This documentation is for an unreleased version of Apache Flink. We recommend you use the latest stable version.
物化表语法 #
Flink SQL 目前支持以下物化表操作:
CREATE [OR ALTER] MATERIALIZED TABLE #
CREATE [OR ALTER] MATERIALIZED TABLE [catalog_name.][db_name.]table_name
[(
{ <physical_column_definition> | <metadata_column_definition> | <computed_column_definition> }[ , ...n]
[ <watermark_definition> ]
[ <table_constraint> ][ , ...n]
)]
[COMMENT table_comment]
[PARTITIONED BY (partition_column_name1, partition_column_name2, ...)]
[WITH (key1=val1, key2=val2, ...)]
[FRESHNESS = INTERVAL '<num>' { SECOND[S] | MINUTE[S] | HOUR[S] | DAY[S] }]
[REFRESH_MODE = { CONTINUOUS | FULL }]
AS <select_statement>
<physical_column_definition>:
column_name column_type [ <column_constraint> ] [COMMENT column_comment]
<column_constraint>:
[CONSTRAINT constraint_name] PRIMARY KEY NOT ENFORCED
<table_constraint>:
[CONSTRAINT constraint_name] PRIMARY KEY (column_name, ...) NOT ENFORCED
<metadata_column_definition>:
column_name column_type METADATA [ FROM metadata_key ] [ VIRTUAL ]
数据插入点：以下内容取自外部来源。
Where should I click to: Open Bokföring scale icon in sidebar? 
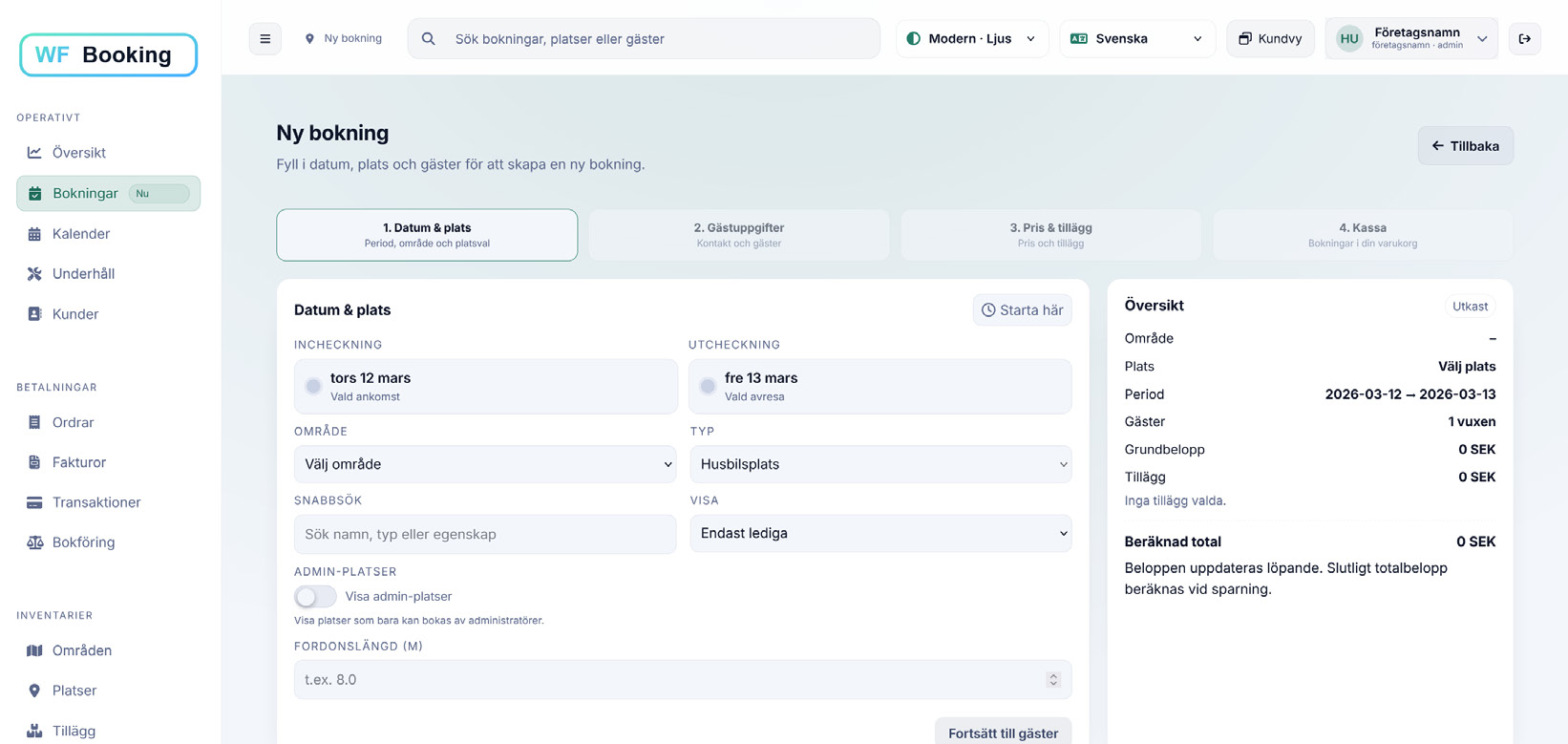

<computed_column_definition>:
column_name AS computed_column_expression [COMMENT column_comment]
<watermark_definition>:
WATERMARK FOR rowtime_column_name AS watermark_strategy_expression
PRIMARY KEY #
PRIMARY KEY 定义了一组可选的列,用于唯一标识表中的每一行。主键列必须非空。
PARTITIONED BY #
PARTITIONED BY 定义了一组可选的列,用于对物化表进行分区。如果物化表使用了 filesystem connector ,每个分区将创建一个目录。
示例:
-- 创建一个物化表并将分区字段设置为 `ds`。
CREATE MATERIALIZED TABLE my_materialized_table
PARTITIONED BY (ds)
FRESHNESS = INTERVAL '1' HOUR
AS SELECT
ds
FROM
...
注意
- 分区字段必须是物化表查询语句中的字段。
WITH Options #
WITH Options 可以定义创建物化表所需的属性,包括连接器参数和分区字段的时间格式参数。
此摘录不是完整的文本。